Finding the tipping point for sleep
Sleep is essential for many aspects of normal life, but how we actually fall asleep remains a mystery.
The team at Oxford University's Centre for Neural Circuits and Behaviour worked with a small cluster of neurons that had previously been shown to put flies to sleep when activated. When the flies are awake the sleep-control neurons are turned off. The longer the flies are awake, the more tired they become, which eventually reaches a tipping point and activates the neurons.
But the fact that the sleep-inducing neurons are only a tiny minority of all nerve cells posed a puzzle. Sleep entails some of the most profound and widespread changes our brains experience on a daily basis. How could so few cells control so much?

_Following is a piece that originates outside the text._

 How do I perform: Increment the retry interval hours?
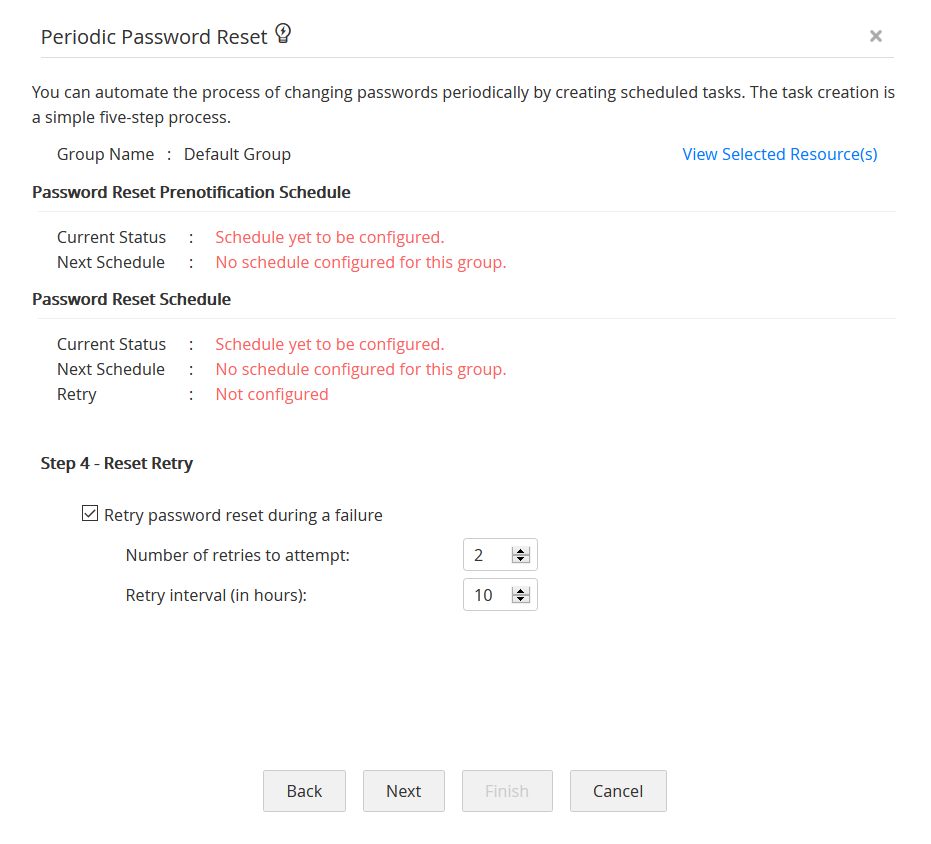coord(521,589)
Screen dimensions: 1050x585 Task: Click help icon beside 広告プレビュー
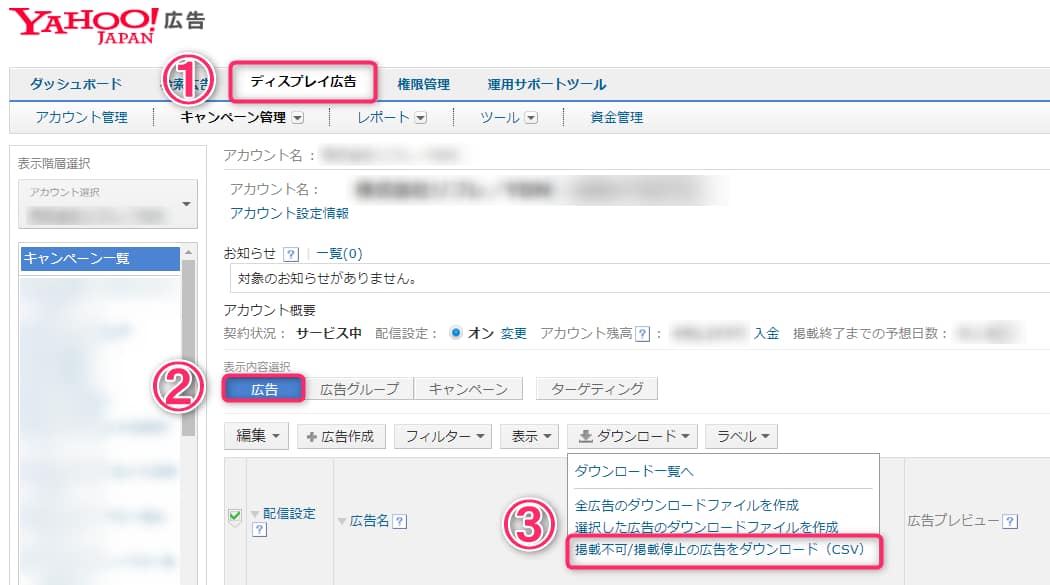1010,521
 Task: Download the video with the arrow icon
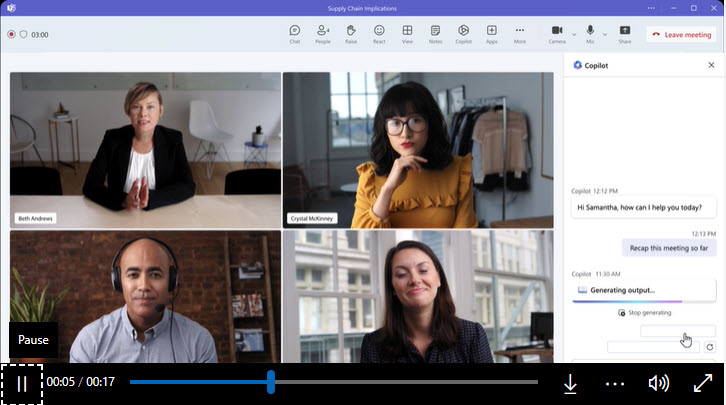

The team have found that the sleep-inducing cells 'gate' – or regulate the flow of electrical signals through – a node in the brain that is critical for all aspects of sleep: the fly's motor system – controlling movement – was disconnected, preventing the animal from sleep-walking; the insect's sensory thresholds were increased, making it less aware of its surroundings; and the 'sleep debt' or tiredness that had accumulated during waking was cleared.
Fruit flies are widely used by scientists as a model organism to understand how biological mechanisms work in larger, more complex organisms like humans. The 2017 Medicine Nobel Prize was awarded for discoveries concerning the body clock in flies.
Professor Gero Miesenboeck, Director of the Centre for Neural Circuits and Behaviour, said: "The sleep-inducing neurons act as a brake on the very brain cells whose activity causes tiredness. A beautifully simple system thus keeps sleep need and sleep in the balance.
"We still don't know why sleep debt builds up, what it consists of physically, how it triggers the switch to sleep and how the accumulated sleep debt is cleared. Finding the answers will help us solve the mystery of sleep."
The full paper, "Recurrent Circuitry for Balancing Sleep Need and Sleep," is published in the journal Neuron.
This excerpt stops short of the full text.